Finally, I want to take this chance to say: if you've read this far, you're clearly interested in making good financial decisions. If you aren't raking in $100,000 a year or anywhere close to buying a home, don't beat yourself up over it. Most of us aren't. There are ways for "average" earners to become wealthy, too, and it's rooted firmly in behavioral decisions about money (as we've discussed before).
Just note the little nuggets of wisdom each of your fellow Millennials are offering and allow it to motivate you to save more aggressively—that is, if you even want to buy a home at all. Next week we'll hear from two people who don't think the home ownership life is all it's cracked up to be.
And soon—for my ladies—be on the lookout for posts about how to substitute cheap or free alternatives for things like Dry Bar, facial waxing and threading, getting your hair colored, and more. (In other words, how to be hot without spending your way to the poor house.)
*The first profile feature will be next week, but I decided there was enough background and "takeaway"-style high points to warrant an introduction.*
I was convinced when I implored my Facebook and Twitter network for accounts of Millennial home ownership that it would take me weeks to find a couple.

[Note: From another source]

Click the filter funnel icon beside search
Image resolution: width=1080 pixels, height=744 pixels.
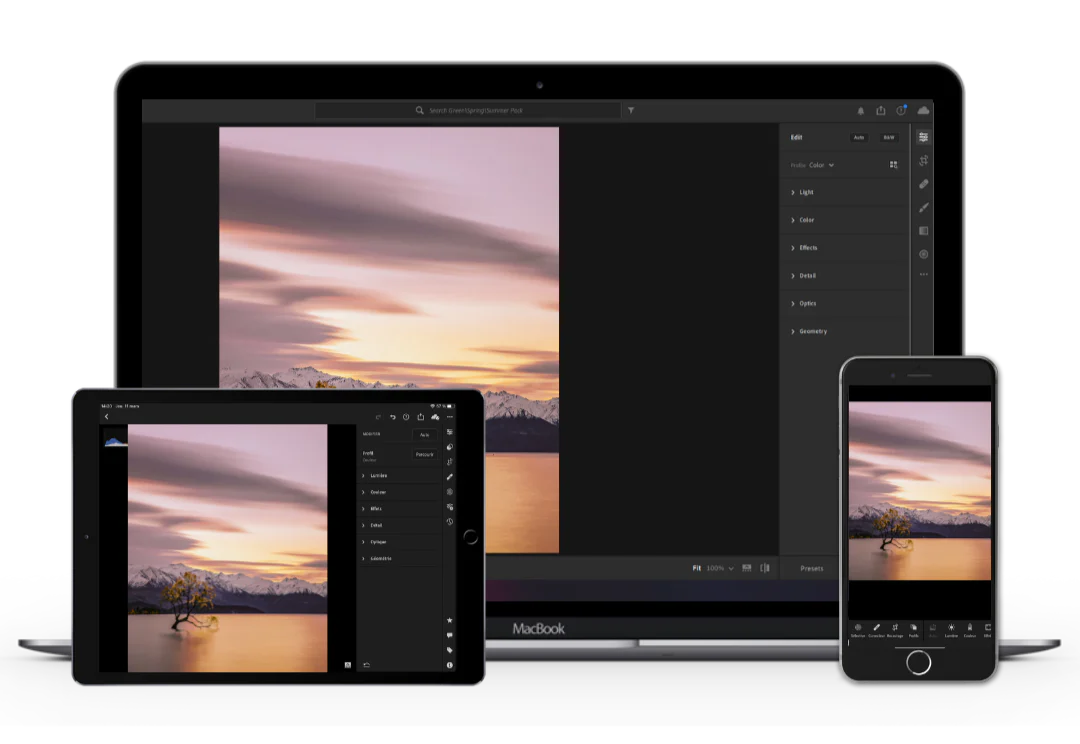[x=631, y=110]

Much to my shock and delight, I received approximately 15 responses in the first afternoon. Not only could I not believe so many people my age have homes, but so many of them were willing and eager to share all their most intimate financial details with me. #juicy
For obvious reasons, the names of those featured won’t be included, but…just about EVERYTHING else will be. Here’s what I asked people to start:
Age and location?
Do you have student debt?
How much money do you make? (If you’re married, answer for both incomes separately.)
How much did you put down on the home? (As a percentage, a total, or both.)
How much of the down payment was a gift from family and/or residual college fund money?
What was the cost of the home?
How much is your mortgage?
Interest rate (if you know it)?
What about taxes, insurance, and HOA fees?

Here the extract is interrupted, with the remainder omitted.